So to prove that $X\cup Y$ is countable, I figure I need to define some function,

h: $\mathbb{N} \rightarrow X\cup Y$

Thus, I was wondering if I could claim something similar to the following:

since we have (1) & (2) it follows that we also have the bijections

$\alpha : \{n\in \mathbb{N} : n = 2k + 1, k\in \mathbb{N}\} \rightarrow X$;

$\beta : \{n\in \mathbb{N} : n = 2k, k\in \mathbb{N}\} \rightarrow Y$;

because we have bijections from $\mathbb{N}$ to the evens and odds respectively.

Then define $h := \alpha$ for odd $n$, $h := \beta$ for even $n$.

Thus, since $\forall n\in \mathbb{N}$(either $n$ is even or $n$ is odd but not both) $h$ is a bijection from $\mathbb{N}$ to $X\cup Y$.

Thanks for reading, and for answering if you answer. I'm just really unsure if my logic holds here, or if I'm even approaching this right because I've been stuck on this problem for a little while today.

p.s sorry for asking so many questions recently, I'm trying to study on my own and apparently I get confused and stuck more easily than I thought I would without a teacher.

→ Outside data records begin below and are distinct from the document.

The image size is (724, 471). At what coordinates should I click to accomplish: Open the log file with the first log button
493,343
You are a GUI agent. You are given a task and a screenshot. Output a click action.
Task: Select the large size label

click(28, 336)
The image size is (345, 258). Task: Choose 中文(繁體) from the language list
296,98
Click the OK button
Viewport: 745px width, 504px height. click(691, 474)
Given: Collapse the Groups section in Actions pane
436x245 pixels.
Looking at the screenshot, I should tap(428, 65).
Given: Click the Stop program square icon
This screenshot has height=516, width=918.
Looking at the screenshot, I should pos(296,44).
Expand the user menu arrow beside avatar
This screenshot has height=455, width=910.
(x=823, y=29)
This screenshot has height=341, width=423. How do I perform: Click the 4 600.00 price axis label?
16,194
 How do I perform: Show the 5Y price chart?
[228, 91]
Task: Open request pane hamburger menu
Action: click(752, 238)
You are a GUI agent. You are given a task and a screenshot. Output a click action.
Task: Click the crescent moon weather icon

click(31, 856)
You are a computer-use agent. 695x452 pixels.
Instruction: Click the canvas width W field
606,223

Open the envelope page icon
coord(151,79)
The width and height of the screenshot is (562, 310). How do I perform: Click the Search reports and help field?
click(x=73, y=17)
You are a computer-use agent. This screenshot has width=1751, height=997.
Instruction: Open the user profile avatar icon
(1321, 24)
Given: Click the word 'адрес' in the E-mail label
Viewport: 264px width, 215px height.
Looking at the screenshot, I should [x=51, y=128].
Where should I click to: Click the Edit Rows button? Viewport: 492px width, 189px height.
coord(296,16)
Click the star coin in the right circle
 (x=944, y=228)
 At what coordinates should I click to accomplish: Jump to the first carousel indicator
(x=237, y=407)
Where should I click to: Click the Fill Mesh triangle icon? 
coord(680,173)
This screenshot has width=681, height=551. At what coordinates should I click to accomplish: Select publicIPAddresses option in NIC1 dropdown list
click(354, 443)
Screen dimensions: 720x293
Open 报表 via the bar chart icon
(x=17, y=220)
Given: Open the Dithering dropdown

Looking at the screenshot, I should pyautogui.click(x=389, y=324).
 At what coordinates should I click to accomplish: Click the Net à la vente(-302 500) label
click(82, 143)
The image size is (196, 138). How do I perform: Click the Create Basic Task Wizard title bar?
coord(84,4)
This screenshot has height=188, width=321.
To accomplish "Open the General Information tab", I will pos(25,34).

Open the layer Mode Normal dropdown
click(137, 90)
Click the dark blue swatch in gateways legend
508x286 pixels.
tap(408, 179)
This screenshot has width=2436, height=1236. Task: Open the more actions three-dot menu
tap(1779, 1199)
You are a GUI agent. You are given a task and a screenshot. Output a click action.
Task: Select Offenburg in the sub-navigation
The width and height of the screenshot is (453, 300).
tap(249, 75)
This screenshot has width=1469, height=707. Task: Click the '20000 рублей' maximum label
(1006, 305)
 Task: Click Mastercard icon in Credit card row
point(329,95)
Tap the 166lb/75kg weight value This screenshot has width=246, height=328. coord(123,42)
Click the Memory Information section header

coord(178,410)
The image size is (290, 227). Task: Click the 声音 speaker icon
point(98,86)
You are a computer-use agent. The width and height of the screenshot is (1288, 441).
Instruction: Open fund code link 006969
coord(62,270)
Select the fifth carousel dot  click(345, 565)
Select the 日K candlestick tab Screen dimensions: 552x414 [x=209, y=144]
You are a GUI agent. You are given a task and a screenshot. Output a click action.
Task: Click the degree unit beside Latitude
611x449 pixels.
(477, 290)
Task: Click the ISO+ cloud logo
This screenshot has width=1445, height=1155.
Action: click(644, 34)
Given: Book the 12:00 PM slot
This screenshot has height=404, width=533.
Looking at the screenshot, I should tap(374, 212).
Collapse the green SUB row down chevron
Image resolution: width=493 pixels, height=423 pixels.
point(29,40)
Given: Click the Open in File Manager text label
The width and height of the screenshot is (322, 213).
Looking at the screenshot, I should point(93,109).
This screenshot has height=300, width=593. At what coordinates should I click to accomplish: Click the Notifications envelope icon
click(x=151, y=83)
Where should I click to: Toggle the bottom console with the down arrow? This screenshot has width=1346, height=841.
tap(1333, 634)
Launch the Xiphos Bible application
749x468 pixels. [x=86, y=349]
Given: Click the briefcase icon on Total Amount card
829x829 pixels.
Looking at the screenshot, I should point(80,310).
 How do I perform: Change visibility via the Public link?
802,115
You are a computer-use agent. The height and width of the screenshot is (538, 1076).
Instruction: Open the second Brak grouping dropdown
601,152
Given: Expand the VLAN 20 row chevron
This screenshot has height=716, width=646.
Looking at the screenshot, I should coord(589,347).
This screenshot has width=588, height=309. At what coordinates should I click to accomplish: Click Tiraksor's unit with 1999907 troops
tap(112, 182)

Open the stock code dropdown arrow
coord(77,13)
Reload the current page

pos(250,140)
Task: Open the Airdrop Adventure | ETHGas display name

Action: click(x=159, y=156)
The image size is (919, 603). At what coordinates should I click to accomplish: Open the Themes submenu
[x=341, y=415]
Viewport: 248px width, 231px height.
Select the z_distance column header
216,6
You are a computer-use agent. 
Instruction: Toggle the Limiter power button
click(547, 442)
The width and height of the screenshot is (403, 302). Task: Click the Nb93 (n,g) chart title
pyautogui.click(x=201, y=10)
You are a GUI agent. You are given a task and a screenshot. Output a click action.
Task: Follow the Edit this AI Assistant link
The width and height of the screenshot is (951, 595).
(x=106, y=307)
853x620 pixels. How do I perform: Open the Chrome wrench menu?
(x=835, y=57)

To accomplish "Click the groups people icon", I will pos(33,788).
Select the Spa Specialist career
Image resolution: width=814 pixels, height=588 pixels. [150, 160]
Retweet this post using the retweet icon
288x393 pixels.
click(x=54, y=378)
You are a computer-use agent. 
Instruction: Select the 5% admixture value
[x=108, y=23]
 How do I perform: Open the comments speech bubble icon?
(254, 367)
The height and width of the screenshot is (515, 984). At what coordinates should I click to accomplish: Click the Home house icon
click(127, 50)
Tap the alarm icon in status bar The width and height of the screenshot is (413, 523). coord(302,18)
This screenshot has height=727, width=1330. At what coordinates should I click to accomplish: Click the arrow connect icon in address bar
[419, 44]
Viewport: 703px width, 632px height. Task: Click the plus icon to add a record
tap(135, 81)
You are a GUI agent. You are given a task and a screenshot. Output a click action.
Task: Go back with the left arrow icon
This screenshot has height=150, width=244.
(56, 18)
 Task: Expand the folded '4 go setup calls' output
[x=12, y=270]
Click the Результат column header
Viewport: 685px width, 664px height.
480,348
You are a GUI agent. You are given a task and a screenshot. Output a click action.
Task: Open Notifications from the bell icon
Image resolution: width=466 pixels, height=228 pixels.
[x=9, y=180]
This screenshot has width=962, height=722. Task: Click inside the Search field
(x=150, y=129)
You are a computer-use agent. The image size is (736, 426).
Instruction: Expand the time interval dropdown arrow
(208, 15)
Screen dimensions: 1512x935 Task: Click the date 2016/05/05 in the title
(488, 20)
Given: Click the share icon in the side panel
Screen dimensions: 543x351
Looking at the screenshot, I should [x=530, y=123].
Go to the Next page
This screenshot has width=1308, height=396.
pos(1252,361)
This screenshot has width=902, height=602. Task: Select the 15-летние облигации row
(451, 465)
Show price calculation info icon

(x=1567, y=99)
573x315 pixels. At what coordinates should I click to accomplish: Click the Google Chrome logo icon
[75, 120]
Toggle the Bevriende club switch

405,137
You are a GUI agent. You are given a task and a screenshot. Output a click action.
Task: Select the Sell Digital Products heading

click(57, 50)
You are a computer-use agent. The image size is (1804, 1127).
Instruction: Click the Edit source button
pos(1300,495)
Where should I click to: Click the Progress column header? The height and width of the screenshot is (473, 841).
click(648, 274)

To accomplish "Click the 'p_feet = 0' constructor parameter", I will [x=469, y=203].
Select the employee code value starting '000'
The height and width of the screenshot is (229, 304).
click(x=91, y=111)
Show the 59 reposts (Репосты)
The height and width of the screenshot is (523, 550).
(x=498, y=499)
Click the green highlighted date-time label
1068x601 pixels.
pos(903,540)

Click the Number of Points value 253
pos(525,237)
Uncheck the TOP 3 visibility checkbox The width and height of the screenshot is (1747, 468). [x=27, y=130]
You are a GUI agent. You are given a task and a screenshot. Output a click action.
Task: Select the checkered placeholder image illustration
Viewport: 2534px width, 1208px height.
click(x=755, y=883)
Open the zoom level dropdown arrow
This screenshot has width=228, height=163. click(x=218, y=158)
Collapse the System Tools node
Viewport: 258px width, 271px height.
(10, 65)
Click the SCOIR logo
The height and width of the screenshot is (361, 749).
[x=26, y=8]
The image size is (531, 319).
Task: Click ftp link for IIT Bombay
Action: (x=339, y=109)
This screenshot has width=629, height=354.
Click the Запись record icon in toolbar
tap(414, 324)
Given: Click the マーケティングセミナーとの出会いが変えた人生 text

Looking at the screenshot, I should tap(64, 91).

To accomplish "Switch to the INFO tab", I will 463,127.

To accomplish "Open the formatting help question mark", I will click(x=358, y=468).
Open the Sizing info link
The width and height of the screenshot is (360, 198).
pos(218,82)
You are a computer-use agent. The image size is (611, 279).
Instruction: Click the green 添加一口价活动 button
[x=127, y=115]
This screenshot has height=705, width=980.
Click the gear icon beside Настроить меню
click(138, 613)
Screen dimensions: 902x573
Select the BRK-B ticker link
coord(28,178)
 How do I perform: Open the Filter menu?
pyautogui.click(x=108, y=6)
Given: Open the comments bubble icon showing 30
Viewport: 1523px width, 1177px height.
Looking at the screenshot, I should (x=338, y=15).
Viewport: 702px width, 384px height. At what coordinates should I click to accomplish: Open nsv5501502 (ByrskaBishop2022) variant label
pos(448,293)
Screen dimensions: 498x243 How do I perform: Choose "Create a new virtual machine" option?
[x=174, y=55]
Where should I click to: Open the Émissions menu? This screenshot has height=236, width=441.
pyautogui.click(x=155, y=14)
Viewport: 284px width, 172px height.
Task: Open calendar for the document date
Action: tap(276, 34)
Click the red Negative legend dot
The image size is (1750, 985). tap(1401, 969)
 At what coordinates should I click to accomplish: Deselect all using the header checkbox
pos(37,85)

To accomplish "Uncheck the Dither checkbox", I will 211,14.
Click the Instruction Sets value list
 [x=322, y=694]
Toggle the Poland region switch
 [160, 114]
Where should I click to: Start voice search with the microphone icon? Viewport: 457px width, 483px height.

EDIT: (1) fixed the even and odd. (2) I do mean countably infinite. My bad, going through some notes I found online they were using the notation of "countable" for what you call "countably infinite", and "at most countable" for what you called "countable" (3) Thanks for the good answers, I do see now that this makes breaks down when they are not disjoint, but at least I'm not too far off.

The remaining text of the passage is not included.